**GIVEN TASK:**
Please answer from the case study below: what Mean Time to Detect did the client set as its target for classified incidents?
** start PAGE EXTRACT **
10 siloed monitoring systems, ~500 P1 incidents per year, MTTD measured in hours. One auto-RCA agent that cut detection to under 5 minutes — validated in shadow mode by SRE leads before a single line ran in production.
Company:
Global Auto Finance Leader
My Role:
AI Product Manager, Enterprise Solutions (Unframe AI)
Year:
2026
Techstack
Multi-Source Log Ingestion · Signal Normalization · ML Anomaly Scoring · Automated Root Cause Analysis · Agent Orchestration (Framery OS) · Splunk · ThousandEyes · Datadog · Dynatrace · AppDynamics · Azure Monitor · Elastic · ServiceNow · PagerDuty · Jira
A global auto finance company was running 10 separate monitoring tools: Splunk, ThousandEyes, Datadog, Dynatrace, AppDynamics, Azure Monitor, Elastic, ServiceNow, PagerDuty, and Jira. When something broke, an on-call engineer's first 20–30 minutes were spent just opening tabs — pulling the same time window across all 10 consoles, eyeballing which graphs moved first, cross-referencing a separate change calendar to guess at cause.
Mean Time to Detect for classified incidents stretched into hours. The client's target: cut P1 incident volume by 60% and get MTTD for classified incidents under 5 minutes. The constraint: read-only access only — their security team would not allow an AI system to make any changes to production infrastructure.
STEP 1 — Multi-Source Data Architecture
Built a normalization layer on Unframe's Framery OS that mapped each of the 10 sources into a common signal schema (timestamp, entity, metric/event type, severity, source confidence) via the Knowledge Fabric — without requiring the client's IT org to change a single existing tool or workflow. Connectors were read-only by design. Splunk via scheduled search API, ThousandEyes/Datadog/Dynatrace via REST polling, AppDynamics via a custom polling adapter, and ServiceNow/Jira/PagerDuty via REST for enrichment context.
STEP 2 — Noise Reduction and Anomaly Scoring
Raw signals from 10 systems without correlation logic produces noise, not insight. Co-defined the anomaly taxonomy with the client's SRE leads: what counts as a real signal vs. background noise, per source. A Datadog CPU spike means something different than a ThousandEyes path-loss event — the model needed source-specific baselines, not one global threshold. The ML anomaly scoring layer applied those baselines continuously, surfacing only events that crossed the source-calibrated threshold.
** end PAGE EXTRACT **
** start GIVEN INFORMATION **
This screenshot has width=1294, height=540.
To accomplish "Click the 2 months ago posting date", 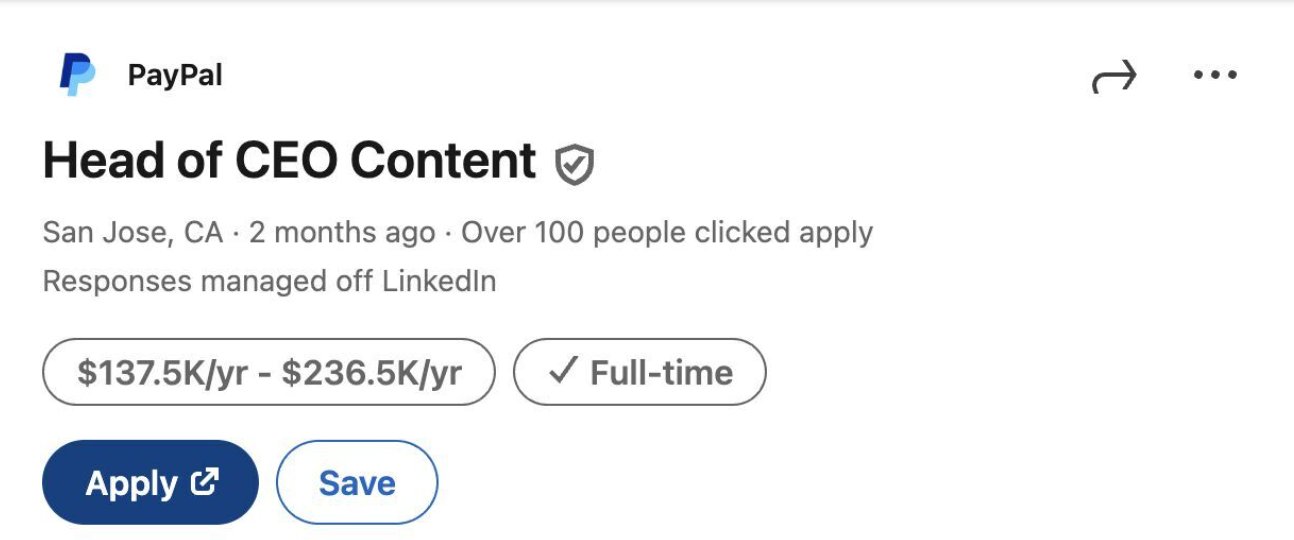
** end GIVEN INFORMATION **
**WRITTEN RESPONSE:**
Under 5 minutes.